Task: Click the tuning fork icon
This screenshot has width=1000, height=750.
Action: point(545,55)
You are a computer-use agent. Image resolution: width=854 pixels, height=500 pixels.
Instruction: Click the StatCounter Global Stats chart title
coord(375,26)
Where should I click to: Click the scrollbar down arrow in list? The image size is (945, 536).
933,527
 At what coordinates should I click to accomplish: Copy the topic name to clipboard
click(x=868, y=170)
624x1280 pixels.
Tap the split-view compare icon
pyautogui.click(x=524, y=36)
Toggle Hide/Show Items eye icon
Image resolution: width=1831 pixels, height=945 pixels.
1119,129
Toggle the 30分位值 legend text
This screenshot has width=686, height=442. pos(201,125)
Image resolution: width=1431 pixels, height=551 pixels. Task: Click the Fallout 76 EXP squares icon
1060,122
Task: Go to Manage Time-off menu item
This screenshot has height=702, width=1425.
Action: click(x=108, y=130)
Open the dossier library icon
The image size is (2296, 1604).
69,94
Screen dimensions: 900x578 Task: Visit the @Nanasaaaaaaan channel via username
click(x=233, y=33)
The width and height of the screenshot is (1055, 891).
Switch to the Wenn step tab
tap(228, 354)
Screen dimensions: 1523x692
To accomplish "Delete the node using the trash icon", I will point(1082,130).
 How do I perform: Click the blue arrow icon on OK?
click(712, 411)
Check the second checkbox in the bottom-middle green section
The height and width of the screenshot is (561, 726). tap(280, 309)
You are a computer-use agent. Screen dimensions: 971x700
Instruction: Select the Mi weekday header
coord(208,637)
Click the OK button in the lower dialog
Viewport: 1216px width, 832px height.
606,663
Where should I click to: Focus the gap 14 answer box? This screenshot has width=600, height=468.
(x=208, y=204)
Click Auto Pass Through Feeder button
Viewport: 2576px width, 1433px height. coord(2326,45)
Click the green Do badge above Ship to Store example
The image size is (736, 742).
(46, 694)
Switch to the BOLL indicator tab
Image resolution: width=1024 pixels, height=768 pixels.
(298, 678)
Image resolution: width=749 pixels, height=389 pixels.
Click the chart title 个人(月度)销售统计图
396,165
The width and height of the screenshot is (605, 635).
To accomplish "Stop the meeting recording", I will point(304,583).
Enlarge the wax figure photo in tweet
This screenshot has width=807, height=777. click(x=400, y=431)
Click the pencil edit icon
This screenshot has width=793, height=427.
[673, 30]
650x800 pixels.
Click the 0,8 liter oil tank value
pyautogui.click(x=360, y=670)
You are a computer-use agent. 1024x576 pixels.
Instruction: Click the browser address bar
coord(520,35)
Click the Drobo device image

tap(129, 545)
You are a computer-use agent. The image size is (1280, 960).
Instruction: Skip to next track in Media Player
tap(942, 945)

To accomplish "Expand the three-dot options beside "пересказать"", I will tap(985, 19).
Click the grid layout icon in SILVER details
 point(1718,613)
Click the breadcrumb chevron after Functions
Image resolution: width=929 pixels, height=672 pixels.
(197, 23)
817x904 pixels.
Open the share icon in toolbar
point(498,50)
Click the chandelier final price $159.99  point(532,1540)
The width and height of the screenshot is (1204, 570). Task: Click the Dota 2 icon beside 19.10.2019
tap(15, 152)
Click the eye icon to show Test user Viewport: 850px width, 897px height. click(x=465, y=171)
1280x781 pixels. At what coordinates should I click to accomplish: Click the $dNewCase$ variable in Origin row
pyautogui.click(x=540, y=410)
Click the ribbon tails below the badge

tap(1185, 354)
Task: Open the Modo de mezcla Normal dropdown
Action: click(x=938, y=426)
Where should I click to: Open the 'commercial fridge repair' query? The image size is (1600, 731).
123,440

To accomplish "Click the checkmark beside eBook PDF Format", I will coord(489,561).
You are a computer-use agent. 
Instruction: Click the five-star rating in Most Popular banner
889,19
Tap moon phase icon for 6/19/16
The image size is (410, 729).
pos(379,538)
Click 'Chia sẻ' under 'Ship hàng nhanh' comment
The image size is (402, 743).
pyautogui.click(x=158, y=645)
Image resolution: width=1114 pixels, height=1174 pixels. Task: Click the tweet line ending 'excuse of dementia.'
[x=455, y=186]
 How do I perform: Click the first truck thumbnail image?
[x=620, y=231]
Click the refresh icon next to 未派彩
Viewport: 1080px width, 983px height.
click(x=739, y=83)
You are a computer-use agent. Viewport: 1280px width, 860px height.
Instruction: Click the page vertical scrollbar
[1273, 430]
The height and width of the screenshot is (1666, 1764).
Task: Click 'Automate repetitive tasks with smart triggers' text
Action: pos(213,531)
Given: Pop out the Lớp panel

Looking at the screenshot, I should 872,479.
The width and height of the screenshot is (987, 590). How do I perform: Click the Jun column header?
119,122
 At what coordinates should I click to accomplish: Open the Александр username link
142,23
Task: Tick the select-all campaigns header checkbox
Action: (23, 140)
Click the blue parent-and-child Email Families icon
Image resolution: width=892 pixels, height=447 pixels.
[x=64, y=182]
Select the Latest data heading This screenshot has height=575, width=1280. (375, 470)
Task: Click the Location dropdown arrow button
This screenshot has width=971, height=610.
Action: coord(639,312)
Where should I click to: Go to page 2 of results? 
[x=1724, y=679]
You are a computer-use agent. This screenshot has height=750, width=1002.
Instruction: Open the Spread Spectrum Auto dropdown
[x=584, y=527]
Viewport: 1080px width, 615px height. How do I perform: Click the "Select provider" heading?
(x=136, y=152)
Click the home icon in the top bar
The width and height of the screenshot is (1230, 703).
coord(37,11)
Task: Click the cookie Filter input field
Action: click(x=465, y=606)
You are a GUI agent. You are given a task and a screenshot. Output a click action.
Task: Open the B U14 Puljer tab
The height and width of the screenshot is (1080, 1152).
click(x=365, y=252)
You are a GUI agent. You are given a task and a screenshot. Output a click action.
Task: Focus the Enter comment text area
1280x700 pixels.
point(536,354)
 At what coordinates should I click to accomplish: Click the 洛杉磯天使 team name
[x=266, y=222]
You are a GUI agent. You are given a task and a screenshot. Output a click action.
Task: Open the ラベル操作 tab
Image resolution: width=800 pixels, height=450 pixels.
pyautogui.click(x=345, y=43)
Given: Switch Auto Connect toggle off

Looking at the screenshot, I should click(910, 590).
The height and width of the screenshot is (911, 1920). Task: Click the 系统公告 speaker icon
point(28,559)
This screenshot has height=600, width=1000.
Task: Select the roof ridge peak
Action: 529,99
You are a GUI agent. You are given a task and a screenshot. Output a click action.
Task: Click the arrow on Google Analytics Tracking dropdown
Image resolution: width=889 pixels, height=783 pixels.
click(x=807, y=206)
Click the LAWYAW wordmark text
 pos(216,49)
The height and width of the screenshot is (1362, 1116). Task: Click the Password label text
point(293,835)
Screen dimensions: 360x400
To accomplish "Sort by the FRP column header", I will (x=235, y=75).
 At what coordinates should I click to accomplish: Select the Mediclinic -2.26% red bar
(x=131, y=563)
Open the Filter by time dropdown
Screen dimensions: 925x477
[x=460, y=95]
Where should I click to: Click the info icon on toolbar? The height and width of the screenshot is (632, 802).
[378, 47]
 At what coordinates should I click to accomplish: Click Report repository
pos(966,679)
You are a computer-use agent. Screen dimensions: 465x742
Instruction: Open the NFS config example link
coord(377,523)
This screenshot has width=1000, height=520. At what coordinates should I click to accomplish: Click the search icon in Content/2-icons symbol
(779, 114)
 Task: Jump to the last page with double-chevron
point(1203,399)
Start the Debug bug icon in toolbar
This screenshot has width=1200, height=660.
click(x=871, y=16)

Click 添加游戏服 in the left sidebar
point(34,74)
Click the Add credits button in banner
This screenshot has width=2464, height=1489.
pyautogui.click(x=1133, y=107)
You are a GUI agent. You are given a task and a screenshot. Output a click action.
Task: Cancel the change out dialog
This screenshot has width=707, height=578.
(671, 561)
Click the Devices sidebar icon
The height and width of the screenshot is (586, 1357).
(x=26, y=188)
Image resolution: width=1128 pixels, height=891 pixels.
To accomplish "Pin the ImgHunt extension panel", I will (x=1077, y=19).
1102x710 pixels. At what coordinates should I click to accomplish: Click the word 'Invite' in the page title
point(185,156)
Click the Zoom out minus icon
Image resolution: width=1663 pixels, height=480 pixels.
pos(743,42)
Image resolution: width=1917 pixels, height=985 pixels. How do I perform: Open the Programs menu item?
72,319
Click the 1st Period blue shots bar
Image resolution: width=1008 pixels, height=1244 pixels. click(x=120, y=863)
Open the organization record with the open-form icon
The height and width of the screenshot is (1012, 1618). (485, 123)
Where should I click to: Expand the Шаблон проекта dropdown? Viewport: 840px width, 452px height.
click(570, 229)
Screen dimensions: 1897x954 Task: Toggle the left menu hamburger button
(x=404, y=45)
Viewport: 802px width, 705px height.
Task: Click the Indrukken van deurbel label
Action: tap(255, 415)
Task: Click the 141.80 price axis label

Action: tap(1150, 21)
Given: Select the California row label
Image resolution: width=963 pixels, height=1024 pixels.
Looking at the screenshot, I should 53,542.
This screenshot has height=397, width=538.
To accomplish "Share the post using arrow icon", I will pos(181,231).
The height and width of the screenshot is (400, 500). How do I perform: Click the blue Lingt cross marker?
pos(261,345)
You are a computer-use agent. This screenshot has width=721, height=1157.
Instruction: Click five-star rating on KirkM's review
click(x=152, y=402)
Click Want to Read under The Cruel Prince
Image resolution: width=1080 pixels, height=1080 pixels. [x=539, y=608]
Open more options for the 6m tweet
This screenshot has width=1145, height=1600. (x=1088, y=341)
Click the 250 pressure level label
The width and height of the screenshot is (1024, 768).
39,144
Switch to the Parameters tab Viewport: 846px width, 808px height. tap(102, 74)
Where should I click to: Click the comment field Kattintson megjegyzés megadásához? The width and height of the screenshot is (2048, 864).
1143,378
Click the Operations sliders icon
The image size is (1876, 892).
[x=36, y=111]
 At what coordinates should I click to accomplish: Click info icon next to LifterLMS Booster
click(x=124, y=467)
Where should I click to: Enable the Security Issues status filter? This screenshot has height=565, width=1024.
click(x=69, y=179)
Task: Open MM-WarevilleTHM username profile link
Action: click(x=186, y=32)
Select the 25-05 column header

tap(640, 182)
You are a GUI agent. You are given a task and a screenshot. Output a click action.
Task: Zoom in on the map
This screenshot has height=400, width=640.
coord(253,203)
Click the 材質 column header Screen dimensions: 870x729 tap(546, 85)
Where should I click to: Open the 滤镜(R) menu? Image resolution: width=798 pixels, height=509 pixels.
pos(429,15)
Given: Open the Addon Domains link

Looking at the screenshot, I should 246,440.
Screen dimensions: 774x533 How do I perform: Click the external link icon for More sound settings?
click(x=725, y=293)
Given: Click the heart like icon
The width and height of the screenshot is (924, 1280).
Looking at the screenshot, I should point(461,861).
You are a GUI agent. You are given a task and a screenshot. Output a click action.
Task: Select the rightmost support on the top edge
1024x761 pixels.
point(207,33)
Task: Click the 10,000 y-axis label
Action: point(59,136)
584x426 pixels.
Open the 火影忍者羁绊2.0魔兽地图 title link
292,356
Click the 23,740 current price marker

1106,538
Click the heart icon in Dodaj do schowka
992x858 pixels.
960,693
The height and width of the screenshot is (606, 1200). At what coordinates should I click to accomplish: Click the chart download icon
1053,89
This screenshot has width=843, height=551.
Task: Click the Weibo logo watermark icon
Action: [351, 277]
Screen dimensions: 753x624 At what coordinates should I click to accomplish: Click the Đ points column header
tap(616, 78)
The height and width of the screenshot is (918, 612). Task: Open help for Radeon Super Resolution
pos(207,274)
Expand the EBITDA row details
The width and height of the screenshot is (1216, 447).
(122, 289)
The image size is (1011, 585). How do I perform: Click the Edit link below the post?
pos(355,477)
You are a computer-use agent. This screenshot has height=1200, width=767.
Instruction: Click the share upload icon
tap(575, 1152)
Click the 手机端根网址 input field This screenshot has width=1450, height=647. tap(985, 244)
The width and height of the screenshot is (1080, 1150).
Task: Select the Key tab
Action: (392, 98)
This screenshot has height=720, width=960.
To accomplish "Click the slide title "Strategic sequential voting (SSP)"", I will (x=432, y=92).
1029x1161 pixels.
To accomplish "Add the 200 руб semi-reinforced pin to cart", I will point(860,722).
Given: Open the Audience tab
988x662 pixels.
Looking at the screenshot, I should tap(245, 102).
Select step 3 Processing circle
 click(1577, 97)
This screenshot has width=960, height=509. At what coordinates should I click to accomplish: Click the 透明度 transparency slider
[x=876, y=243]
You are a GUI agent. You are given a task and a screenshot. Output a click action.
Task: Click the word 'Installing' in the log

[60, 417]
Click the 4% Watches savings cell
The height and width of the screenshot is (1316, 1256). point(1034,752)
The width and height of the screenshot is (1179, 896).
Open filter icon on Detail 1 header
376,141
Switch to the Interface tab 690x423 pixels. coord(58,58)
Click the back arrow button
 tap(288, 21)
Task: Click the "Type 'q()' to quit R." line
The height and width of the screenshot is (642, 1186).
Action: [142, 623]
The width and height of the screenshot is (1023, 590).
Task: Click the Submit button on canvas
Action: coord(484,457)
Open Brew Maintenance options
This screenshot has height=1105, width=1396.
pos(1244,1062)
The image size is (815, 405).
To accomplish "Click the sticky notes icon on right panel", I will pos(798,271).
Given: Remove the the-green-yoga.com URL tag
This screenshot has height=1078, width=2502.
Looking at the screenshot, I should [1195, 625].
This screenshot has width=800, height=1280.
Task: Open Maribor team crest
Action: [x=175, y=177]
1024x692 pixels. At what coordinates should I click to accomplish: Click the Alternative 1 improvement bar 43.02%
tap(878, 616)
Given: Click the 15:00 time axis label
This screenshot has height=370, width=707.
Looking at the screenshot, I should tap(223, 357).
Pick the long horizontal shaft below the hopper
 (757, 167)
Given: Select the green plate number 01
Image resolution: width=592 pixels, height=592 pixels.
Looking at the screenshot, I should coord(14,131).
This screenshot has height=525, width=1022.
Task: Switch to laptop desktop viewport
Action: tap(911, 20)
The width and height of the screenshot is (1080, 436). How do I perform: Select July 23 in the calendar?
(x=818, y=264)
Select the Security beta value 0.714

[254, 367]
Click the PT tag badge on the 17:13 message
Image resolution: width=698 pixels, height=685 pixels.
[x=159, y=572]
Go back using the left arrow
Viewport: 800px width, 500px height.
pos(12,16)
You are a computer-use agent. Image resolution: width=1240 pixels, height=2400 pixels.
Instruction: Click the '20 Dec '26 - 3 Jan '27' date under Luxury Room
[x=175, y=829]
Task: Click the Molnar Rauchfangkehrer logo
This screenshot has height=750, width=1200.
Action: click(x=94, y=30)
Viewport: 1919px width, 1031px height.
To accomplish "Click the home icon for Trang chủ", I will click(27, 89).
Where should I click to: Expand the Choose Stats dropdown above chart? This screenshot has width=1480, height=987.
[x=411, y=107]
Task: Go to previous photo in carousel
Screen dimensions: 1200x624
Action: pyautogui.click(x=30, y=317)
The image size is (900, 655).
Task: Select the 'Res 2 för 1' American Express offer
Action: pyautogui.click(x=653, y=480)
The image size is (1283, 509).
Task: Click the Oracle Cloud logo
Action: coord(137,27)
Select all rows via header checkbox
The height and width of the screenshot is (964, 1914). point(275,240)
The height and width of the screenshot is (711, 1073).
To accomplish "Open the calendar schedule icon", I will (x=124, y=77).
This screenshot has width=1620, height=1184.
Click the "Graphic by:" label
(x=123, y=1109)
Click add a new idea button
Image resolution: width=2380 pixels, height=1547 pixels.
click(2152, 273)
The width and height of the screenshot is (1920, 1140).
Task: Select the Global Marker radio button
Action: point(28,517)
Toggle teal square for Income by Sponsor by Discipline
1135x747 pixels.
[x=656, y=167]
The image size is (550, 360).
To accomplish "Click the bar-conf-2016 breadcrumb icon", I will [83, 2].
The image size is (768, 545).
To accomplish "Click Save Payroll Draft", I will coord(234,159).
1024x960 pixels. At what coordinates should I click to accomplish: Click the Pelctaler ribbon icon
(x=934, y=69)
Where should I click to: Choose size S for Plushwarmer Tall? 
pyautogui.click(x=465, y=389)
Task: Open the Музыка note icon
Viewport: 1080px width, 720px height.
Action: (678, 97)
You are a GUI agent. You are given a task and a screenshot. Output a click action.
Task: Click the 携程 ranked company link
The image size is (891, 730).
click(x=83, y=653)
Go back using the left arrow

_PROBLEM DESCRIPTION_
Output the lines above exactly, but only those between the line holding "Image resolution: width=698" and the line holding "You are a computer-use agent. Image resolution: width=1240", inclusive.

_SOLUTION FOR THIS PROBLEM_
Image resolution: width=698 pixels, height=685 pixels.
[x=159, y=572]
Go back using the left arrow
Viewport: 800px width, 500px height.
pos(12,16)
You are a computer-use agent. Image resolution: width=1240 pixels, height=2400 pixels.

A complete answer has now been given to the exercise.